In any of the fundamental integration formulae, if \[x\] is replaced by \[ax+b\], then the same formulae is applicable but we must divide by coefficient of \[x\] or derivative of \[(ax+b)\] i.e., \[a\]. In general, if \[\int{f(x)dx=\varphi (x)+c}\], then\[\int{f(ax+b)\,dx=\frac{1}{a}\varphi \,(ax+b)}+c\]

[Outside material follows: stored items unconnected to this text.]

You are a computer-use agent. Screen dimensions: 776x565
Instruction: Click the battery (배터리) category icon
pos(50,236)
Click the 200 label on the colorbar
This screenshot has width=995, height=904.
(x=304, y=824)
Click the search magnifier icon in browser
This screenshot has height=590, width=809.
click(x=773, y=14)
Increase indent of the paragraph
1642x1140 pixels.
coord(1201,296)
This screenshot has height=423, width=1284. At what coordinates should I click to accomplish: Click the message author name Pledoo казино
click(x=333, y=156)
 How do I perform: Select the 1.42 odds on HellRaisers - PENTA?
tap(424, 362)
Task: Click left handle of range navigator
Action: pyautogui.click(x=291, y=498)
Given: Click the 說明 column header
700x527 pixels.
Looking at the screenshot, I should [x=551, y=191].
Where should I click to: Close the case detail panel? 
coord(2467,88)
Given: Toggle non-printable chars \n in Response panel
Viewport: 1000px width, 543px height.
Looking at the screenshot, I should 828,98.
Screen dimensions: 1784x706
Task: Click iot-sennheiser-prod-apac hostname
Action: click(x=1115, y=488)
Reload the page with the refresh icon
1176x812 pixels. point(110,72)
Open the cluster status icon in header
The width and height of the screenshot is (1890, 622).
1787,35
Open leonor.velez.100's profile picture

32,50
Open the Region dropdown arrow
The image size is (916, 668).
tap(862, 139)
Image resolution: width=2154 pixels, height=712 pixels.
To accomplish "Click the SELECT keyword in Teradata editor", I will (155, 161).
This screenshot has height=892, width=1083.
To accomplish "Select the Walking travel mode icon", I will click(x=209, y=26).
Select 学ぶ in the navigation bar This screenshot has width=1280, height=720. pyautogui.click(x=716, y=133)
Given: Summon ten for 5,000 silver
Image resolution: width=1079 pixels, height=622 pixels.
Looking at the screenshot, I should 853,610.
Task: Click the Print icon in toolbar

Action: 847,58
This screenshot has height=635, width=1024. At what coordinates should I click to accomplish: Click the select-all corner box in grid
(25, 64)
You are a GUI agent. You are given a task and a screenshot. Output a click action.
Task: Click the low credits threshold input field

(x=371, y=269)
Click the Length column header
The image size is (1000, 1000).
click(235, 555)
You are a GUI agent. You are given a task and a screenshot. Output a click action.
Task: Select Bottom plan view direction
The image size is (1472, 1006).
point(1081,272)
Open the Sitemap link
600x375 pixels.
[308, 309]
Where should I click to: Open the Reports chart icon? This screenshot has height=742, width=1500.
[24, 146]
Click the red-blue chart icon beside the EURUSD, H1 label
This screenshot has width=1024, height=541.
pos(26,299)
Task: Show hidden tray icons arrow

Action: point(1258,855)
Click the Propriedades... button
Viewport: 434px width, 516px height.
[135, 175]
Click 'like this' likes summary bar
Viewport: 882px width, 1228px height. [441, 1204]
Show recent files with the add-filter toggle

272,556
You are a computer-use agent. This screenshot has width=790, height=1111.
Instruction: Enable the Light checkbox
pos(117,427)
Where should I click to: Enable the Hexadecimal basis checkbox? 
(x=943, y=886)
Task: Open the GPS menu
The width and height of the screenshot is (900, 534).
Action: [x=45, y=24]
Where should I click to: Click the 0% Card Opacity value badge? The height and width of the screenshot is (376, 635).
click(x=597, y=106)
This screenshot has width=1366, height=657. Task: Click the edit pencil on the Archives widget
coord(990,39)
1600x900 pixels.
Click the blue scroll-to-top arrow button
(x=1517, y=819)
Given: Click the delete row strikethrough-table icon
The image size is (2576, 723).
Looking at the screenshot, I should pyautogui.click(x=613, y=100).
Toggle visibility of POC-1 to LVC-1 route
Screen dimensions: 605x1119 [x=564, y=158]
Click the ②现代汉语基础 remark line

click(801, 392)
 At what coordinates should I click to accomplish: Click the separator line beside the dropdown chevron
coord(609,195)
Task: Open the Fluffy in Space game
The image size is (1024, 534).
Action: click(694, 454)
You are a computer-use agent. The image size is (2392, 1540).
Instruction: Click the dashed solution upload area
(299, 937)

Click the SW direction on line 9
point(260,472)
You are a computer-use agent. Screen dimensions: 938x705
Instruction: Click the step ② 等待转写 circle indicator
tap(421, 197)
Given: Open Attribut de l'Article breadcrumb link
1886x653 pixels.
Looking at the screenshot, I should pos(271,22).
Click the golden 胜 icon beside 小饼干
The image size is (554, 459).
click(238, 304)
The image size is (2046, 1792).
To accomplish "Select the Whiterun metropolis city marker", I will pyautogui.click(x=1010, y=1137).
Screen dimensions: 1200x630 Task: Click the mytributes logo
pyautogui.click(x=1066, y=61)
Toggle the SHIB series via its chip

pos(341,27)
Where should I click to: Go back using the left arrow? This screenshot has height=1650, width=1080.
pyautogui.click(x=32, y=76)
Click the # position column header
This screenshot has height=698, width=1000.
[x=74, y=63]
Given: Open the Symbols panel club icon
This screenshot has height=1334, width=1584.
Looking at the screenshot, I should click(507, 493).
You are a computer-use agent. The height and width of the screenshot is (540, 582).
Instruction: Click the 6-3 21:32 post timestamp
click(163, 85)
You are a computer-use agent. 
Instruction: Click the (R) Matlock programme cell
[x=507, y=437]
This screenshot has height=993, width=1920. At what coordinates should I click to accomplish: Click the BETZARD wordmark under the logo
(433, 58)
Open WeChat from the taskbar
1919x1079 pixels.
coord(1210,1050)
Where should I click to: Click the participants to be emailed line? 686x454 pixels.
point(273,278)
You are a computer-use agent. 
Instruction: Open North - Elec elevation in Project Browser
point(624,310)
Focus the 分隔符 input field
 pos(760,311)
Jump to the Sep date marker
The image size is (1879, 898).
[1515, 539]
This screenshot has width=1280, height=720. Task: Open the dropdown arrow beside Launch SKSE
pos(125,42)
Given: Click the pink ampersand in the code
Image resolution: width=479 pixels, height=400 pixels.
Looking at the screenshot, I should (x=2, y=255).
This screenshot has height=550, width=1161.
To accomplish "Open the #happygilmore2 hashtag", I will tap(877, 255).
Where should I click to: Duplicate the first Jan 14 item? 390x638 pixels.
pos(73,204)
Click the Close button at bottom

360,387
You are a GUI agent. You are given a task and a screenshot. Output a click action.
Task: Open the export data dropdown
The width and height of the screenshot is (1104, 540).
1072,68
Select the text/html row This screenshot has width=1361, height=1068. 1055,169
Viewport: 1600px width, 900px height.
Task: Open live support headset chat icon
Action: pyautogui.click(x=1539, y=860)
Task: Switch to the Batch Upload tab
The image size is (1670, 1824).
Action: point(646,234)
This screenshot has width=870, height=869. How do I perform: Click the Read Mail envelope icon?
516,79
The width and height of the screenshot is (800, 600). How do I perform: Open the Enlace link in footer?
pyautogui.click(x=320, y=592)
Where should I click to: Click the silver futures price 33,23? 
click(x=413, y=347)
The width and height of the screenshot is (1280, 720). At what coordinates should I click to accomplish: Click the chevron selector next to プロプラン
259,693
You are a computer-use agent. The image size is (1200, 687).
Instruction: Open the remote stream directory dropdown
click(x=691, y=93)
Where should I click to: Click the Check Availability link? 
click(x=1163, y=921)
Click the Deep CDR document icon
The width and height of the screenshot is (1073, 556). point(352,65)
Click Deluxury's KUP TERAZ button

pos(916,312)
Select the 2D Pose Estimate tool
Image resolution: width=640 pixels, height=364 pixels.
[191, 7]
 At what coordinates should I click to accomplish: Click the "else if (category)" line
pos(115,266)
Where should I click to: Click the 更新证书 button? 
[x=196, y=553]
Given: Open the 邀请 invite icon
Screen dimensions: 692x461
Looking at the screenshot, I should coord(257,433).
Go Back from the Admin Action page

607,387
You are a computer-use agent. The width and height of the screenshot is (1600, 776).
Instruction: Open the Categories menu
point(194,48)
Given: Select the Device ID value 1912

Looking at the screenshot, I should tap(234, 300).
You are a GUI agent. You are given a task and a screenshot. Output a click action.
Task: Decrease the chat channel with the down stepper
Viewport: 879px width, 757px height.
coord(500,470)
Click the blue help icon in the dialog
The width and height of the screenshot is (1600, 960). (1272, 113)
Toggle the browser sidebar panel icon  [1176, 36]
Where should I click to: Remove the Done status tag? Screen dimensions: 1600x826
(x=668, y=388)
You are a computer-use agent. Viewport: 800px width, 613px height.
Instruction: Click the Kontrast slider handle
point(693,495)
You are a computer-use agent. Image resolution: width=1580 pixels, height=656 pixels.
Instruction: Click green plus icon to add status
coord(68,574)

\[\int{\sin (ax+b)\,dx=\frac{-1}{a}}\cos (ax+b)+c,\]

\[\int{\sec (ax+b)\,dx=\frac{1}{a}\log |\sec (ax+b)+\tan (ax+b)|+c}\] etc.

Some more results :

(i) \[\int{\frac{1}{{{x}^{2}}-{{a}^{2}}}=\frac{1}{2a}\log \left| \frac{x-a}{x+a} \right|+c=\frac{-1}{a}{{\coth }^{-1}}\frac{x}{a}+c}\], when \[x>a\]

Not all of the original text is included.